Photo credit:  dailymail.co.uk

 

6 Comments

  1. amysoldier on November 28, 2010 at 1:48 pm

    ‘Develop to the mode of statistical norm within a given population’ may be more accurate than referring to certain brains as damaged.

    Indeed. Interesting article … from a Cyrushansonian perspective.

  2. Karen Wilhelm on December 28, 2010 at 6:46 pm

    It would be interesting to know how a girl’s brain is affected by the kind of exclusion and clique-formation that middle-school girls engage in rather than overt verbal abuse. They use more subtle ways to put outsiders down and make them feel inferior. Come to think of it, many women do the same in adulthood!

  3. Mike A on February 15, 2011 at 12:14 pm

    How can we be certain the bullying is causing the abnormal brain development and not vice versa? For example, a high-functioning autistic child, or even just a child unusually inclined to introspection, melancholia etc, is surely more likely to be bullied?

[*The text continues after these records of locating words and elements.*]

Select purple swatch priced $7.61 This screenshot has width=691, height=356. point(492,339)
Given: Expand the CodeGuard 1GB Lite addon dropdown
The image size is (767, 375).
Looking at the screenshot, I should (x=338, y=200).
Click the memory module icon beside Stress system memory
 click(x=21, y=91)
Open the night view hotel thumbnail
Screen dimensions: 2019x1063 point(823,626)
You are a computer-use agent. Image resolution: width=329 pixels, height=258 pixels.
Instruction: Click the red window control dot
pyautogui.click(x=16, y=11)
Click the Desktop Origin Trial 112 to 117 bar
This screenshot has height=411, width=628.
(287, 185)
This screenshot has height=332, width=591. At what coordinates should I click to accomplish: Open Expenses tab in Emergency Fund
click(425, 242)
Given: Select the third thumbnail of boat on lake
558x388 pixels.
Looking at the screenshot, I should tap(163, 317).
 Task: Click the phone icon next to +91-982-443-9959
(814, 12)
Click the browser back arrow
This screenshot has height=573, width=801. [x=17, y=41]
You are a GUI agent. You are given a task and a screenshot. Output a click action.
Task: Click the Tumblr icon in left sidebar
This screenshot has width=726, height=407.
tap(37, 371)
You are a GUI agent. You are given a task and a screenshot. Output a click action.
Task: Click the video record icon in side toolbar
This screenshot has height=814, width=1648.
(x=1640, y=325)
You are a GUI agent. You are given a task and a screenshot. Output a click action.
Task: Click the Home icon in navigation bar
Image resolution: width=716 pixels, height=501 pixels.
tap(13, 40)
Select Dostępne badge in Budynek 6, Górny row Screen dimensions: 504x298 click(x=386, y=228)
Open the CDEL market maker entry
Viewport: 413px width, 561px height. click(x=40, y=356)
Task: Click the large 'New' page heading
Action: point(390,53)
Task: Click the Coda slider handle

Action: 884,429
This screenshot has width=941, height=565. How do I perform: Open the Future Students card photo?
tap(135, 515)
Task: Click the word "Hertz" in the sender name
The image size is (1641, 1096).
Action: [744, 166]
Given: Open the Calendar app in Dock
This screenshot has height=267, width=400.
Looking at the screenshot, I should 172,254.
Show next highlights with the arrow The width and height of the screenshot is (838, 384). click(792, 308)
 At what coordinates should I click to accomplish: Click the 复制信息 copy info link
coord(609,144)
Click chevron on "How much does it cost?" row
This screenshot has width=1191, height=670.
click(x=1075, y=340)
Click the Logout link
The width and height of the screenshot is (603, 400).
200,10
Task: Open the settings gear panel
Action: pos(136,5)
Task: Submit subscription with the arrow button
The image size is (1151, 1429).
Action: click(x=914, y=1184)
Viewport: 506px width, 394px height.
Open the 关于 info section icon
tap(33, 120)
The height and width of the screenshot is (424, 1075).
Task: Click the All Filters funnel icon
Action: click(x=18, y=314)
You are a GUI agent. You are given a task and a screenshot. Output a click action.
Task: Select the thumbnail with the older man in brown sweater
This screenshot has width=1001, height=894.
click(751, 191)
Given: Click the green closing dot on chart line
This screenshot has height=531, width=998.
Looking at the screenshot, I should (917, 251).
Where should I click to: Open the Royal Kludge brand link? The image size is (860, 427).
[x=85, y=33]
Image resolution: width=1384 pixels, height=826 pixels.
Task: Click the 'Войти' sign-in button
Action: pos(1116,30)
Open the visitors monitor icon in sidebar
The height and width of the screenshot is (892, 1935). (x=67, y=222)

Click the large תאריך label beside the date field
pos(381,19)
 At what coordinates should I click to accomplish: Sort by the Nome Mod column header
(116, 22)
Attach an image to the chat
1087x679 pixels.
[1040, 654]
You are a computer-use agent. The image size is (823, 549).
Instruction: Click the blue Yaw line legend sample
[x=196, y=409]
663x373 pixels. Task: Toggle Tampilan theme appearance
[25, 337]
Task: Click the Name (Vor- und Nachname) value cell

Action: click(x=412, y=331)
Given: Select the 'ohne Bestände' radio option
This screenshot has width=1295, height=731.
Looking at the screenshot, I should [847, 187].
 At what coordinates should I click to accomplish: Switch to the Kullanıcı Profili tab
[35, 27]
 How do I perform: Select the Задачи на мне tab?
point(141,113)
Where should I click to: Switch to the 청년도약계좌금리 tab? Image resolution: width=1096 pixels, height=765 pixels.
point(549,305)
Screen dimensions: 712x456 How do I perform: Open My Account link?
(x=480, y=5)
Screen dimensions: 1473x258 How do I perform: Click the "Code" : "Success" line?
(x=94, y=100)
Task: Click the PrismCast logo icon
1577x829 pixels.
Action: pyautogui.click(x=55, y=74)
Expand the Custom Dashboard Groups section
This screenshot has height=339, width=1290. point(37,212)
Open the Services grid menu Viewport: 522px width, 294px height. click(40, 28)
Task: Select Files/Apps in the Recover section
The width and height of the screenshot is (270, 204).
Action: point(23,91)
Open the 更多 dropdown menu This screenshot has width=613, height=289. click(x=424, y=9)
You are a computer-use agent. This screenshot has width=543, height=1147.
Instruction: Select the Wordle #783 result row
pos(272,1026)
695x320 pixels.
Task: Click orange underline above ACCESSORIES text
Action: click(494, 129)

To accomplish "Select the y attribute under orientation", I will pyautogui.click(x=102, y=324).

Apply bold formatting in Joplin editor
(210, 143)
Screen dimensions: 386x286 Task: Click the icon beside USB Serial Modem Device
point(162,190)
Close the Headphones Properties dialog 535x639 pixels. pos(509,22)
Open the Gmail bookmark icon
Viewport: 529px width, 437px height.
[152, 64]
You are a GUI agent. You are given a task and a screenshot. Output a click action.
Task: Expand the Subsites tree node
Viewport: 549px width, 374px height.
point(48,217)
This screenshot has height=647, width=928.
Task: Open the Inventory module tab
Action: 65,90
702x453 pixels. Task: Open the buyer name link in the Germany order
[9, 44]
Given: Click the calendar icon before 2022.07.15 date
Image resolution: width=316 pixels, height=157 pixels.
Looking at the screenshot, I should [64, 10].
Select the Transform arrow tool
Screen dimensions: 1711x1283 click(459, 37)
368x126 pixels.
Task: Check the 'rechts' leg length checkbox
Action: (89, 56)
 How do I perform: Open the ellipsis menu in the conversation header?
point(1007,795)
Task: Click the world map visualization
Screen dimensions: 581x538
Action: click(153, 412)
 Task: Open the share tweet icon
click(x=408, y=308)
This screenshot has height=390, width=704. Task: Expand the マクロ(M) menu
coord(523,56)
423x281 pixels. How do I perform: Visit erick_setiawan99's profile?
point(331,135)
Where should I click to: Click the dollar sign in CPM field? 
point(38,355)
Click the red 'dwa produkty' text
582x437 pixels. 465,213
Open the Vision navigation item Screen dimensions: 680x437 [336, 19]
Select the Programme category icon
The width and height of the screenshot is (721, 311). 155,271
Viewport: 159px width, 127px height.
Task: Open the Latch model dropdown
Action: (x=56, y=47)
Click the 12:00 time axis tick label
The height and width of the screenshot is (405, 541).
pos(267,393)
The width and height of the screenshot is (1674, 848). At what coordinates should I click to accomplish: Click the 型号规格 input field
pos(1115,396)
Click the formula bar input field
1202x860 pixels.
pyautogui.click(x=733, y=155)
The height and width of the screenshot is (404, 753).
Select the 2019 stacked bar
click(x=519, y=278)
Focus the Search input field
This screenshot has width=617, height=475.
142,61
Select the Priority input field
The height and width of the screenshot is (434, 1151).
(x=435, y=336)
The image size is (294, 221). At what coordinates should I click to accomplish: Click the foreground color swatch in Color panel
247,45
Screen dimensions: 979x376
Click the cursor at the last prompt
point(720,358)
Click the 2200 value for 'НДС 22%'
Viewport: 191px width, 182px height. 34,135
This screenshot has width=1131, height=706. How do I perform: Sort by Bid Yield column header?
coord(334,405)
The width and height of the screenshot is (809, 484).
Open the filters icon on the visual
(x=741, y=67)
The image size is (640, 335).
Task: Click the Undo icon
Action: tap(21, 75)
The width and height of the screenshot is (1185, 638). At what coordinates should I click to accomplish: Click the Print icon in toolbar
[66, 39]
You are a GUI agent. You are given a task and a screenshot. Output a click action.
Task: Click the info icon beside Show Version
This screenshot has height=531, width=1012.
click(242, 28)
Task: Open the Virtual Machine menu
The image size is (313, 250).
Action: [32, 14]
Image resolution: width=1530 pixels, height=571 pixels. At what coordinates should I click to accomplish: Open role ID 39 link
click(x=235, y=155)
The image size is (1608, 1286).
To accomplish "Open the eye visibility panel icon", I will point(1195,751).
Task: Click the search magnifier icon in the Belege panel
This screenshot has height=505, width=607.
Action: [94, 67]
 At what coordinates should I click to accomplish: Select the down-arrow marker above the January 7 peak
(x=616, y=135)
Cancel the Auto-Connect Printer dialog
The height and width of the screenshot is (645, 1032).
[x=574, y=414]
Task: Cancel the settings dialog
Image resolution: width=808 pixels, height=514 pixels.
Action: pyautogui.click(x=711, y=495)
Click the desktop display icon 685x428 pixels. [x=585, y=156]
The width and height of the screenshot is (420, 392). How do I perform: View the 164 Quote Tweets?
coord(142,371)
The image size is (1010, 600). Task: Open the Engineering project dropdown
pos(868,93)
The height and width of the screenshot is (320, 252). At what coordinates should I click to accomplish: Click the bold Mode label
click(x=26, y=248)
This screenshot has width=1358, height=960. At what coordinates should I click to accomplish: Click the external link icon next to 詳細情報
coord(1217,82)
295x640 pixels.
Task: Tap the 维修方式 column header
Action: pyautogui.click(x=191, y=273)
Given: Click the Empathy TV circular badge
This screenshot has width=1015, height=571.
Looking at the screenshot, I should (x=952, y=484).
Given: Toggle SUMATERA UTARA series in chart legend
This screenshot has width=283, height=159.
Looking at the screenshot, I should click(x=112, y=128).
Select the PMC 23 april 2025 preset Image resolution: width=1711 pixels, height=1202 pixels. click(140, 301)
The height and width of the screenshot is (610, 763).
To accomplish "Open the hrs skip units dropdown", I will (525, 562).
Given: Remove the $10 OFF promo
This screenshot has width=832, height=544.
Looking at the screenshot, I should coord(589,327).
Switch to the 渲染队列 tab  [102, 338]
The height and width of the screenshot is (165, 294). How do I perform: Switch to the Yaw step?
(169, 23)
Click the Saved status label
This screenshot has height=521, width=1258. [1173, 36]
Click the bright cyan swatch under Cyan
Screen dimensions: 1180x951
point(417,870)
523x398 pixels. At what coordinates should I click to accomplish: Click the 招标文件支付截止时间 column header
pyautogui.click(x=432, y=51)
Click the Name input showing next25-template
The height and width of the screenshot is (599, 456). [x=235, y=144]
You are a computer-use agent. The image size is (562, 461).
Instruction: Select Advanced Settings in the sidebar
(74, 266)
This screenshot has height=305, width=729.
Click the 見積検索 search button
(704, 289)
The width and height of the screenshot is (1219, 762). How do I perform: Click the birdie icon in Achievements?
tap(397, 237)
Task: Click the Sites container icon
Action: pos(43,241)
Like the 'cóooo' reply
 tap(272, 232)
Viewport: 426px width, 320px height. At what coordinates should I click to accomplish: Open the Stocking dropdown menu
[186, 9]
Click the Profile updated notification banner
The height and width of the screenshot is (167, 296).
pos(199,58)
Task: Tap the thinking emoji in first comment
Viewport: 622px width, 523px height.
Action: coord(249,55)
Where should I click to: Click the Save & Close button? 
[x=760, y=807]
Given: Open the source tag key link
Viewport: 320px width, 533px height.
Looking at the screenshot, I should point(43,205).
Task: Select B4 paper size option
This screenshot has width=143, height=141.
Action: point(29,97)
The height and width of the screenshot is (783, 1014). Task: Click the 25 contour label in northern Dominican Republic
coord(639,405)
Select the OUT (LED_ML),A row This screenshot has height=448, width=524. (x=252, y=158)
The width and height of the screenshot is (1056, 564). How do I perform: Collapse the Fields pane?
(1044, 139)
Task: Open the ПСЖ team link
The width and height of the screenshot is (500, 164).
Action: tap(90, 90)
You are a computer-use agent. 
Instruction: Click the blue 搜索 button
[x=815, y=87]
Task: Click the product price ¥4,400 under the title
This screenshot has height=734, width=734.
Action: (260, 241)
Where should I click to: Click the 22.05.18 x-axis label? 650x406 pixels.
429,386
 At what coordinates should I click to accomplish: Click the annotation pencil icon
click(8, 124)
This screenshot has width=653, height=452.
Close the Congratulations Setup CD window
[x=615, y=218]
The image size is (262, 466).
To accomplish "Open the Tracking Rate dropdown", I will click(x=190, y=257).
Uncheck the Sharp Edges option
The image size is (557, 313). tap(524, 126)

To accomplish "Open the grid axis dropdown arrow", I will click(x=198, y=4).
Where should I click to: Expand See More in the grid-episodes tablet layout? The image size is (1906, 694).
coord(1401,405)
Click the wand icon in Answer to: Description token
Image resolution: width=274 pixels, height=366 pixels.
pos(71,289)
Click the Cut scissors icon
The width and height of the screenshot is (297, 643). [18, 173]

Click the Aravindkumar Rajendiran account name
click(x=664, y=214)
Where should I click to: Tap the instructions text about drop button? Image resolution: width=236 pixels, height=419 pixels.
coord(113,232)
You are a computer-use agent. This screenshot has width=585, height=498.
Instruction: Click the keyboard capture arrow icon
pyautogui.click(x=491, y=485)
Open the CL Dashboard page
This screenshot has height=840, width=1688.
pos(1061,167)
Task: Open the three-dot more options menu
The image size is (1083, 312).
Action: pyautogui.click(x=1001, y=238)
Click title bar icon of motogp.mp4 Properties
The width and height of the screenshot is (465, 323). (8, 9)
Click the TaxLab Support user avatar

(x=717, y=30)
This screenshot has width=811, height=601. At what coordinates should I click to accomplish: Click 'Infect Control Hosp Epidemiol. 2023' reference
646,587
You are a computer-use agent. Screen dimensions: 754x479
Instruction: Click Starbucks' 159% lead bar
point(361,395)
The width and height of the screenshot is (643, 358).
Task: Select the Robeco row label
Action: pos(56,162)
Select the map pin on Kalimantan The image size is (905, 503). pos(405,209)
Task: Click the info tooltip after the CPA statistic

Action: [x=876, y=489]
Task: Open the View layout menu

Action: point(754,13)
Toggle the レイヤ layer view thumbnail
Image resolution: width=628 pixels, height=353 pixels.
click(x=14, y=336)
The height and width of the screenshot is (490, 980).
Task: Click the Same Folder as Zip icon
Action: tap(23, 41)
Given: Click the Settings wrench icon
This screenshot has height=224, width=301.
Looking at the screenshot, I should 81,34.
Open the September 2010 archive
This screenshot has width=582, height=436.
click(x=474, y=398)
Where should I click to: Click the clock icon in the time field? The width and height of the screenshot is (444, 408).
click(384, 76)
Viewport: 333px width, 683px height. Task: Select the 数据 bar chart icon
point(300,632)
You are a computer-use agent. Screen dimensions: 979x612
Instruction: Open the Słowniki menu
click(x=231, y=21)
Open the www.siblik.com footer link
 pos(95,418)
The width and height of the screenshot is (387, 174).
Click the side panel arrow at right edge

    • R. Douglas Fields on February 15, 2011 at 2:04 pm

      Mike, This is certainly possible, because this was a retrospective study. Children who are in any way “different” can find themselves bullied. The authors discuss this alternative hypothesis. To test it, future research will have to be done using a “longitudinal” experimental design; i.e., following children over time rather than looking back.

      • Mike A on February 15, 2011 at 8:40 pm

        Thanks for that clarification. I will be interested to see how this one develops. By the way, I found this blog after hearing your interview on the Brain Science Podcast from last year – the book sounds fascinating, will have to order it!